Collected data:
[Start of Attachment]

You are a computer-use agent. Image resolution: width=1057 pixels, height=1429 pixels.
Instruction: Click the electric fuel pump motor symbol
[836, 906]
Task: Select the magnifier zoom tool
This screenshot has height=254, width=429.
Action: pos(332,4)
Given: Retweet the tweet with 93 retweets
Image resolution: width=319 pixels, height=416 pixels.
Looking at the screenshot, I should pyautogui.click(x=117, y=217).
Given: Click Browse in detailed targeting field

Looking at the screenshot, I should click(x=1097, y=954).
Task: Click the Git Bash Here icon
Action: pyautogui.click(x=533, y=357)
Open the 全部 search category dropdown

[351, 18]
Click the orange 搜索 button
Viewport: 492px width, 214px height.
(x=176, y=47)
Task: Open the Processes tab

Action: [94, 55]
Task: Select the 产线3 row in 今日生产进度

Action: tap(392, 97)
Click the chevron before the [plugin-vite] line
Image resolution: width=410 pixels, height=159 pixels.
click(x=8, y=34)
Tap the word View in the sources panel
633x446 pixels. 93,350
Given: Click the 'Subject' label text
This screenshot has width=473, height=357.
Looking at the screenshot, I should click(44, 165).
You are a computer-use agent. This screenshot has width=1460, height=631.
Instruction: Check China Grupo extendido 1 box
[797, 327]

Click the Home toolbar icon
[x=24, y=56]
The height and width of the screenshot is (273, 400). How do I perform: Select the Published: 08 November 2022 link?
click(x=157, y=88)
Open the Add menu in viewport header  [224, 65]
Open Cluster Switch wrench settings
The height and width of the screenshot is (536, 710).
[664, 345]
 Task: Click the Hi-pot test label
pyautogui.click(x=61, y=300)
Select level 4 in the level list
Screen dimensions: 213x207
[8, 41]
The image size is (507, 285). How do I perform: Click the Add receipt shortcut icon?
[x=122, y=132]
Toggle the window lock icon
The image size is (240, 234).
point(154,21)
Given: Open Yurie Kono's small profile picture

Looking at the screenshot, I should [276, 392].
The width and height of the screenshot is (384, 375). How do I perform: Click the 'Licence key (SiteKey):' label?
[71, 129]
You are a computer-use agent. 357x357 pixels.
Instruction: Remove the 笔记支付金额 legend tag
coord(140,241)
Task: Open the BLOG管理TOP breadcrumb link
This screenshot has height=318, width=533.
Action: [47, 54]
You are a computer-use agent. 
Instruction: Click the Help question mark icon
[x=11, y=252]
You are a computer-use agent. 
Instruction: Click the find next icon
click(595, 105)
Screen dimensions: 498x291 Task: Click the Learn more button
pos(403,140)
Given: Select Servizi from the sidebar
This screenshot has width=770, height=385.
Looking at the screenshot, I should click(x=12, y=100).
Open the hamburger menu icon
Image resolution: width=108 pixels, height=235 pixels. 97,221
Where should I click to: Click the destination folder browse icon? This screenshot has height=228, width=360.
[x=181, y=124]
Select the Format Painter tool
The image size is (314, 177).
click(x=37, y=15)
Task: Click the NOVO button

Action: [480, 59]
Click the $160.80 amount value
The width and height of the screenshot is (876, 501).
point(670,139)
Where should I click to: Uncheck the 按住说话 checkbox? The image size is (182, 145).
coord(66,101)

[End of Attachment]

#### Your assignment:
Retype exactly the lines above, from the one with "Task: Click the Hi-pot test label" through the one with "Given: Select Servizi from the sidebar", inclusive.

#### Solution to this exercise:
 Task: Click the Hi-pot test label
pyautogui.click(x=61, y=300)
Select level 4 in the level list
Screen dimensions: 213x207
[8, 41]
The image size is (507, 285). How do I perform: Click the Add receipt shortcut icon?
[x=122, y=132]
Toggle the window lock icon
The image size is (240, 234).
point(154,21)
Given: Open Yurie Kono's small profile picture

Looking at the screenshot, I should [276, 392].
The width and height of the screenshot is (384, 375). How do I perform: Click the 'Licence key (SiteKey):' label?
[71, 129]
You are a computer-use agent. 357x357 pixels.
Instruction: Remove the 笔记支付金额 legend tag
coord(140,241)
Task: Open the BLOG管理TOP breadcrumb link
This screenshot has height=318, width=533.
Action: [47, 54]
You are a computer-use agent. 
Instruction: Click the Help question mark icon
[x=11, y=252]
You are a computer-use agent. 
Instruction: Click the find next icon
click(595, 105)
Screen dimensions: 498x291 Task: Click the Learn more button
pos(403,140)
Given: Select Servizi from the sidebar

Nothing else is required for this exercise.